Existe alguma forma do indivíduo moldar sua personalidade ou esta é produto da educação e do meio em que ele vive e, portanto, mera fatalidade? As opiniões a respeito divergem. Muitos educadores entendem que a moldagem é possível e a vontade tem um papel determinante nessa tarefa. Outros, por sua vez, acham que não. O pensador Balmes chegou a apresentar uma fórmula para essa construção de uma identidade positiva: "A verdadeira personalidade deve ter cabeça de gelo, coração de fogo e braços de ferro".
E qual seria o significado disso? Simples. É indispensável que se tenha frieza na tomada de decisões, paixão na busca da implantação dos ideais e força para pôr em prática aquilo que o indivíduo realmente acredita ser o melhor. A serenidade no decidir somente existirá caso a pessoa possua um núcleo sólido de convicções, testadas pelo tempo, e não um mero elenco de fantasias, elucubrações delirantes ou utopias.
O ex-presidente do Banco Mundial, e que também foi secretário de Defesa dos Estados Unidos, Robert McNamara, expressou, num seminário realizado em Jackson, no Estado do Mississippi, em fevereiro de 1967, a fórmula certa para tornar isso possível: "As decisões vitais, tanto em matéria de estratégia de empresa, quanto de estratégia política, devem promanar, forçosamente, do que está na cabeça”.
E isto vale, mais do que nunca, para a vida pessoal de cada um. Todavia, McNamara acrescentou: "Mas a maneira racional, para o homem, de tomar a sua decisão, depende diretamente do trabalho de esclarecimento que se tenha realizado para colocar diante dele as diferentes opções, entre as quais terá de escolher. A gerência, se for boa, organiza a empresa e a sociedade de maneira que esse processo se desenvolva apropriadamente. É o processo pelo qual os homens podem, o mais eficientemente possível, exercer a sua razão, sua capacidade de criação, suas iniciativas e responsabilidades".
Toda decisão errada, tomada com a "cabeça quente", tende a produzir resultados às vezes catastróficos. Em determinadas situações, inclusive, pode conduzir as pessoas à própria morte. Por exemplo, o motorista de um carro, numa estrada, se resolve ultrapassar na contramão outro veículo sem que tenha absoluta segurança de que em sentido contrário não está vindo nenhum outro, corre o risco de provocar uma colisão fatal.

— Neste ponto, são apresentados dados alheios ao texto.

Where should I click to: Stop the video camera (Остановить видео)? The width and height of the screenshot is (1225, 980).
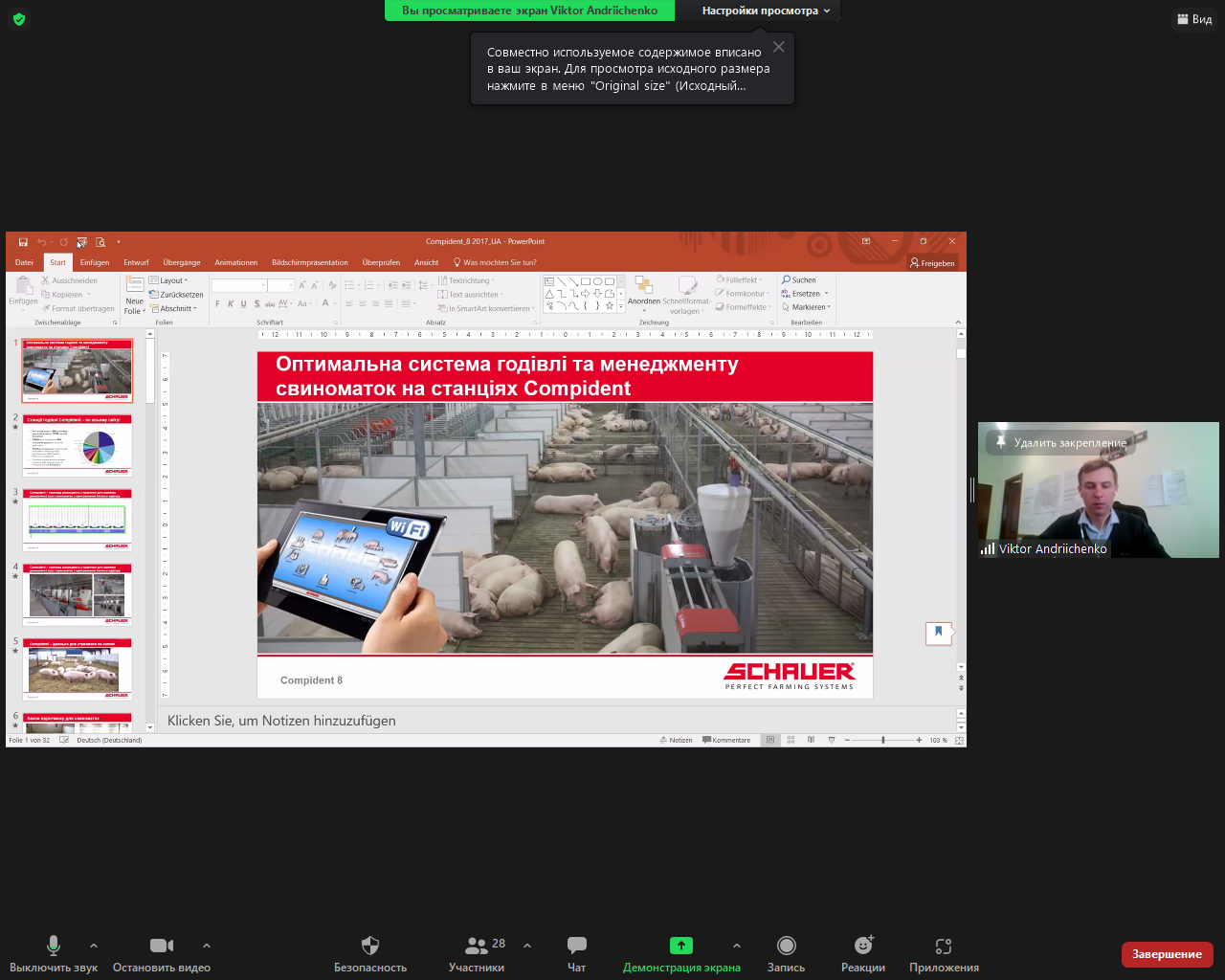[x=161, y=946]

Há situações em que os rumos equivocados podem ser modificados. Ainda assim, a pessoa que houver decidido errado sofrerá perda: de tempo, que é o mais precioso capital que este ser mortal, que é o homem, possui. Só quem sabe decidir, pesando os prós e os contras, e ainda assim com rapidez, é confiável. Essa capacidade é a matéria-prima dos autênticos líderes, um dos pontos que distinguem os gênios dos mortais comuns.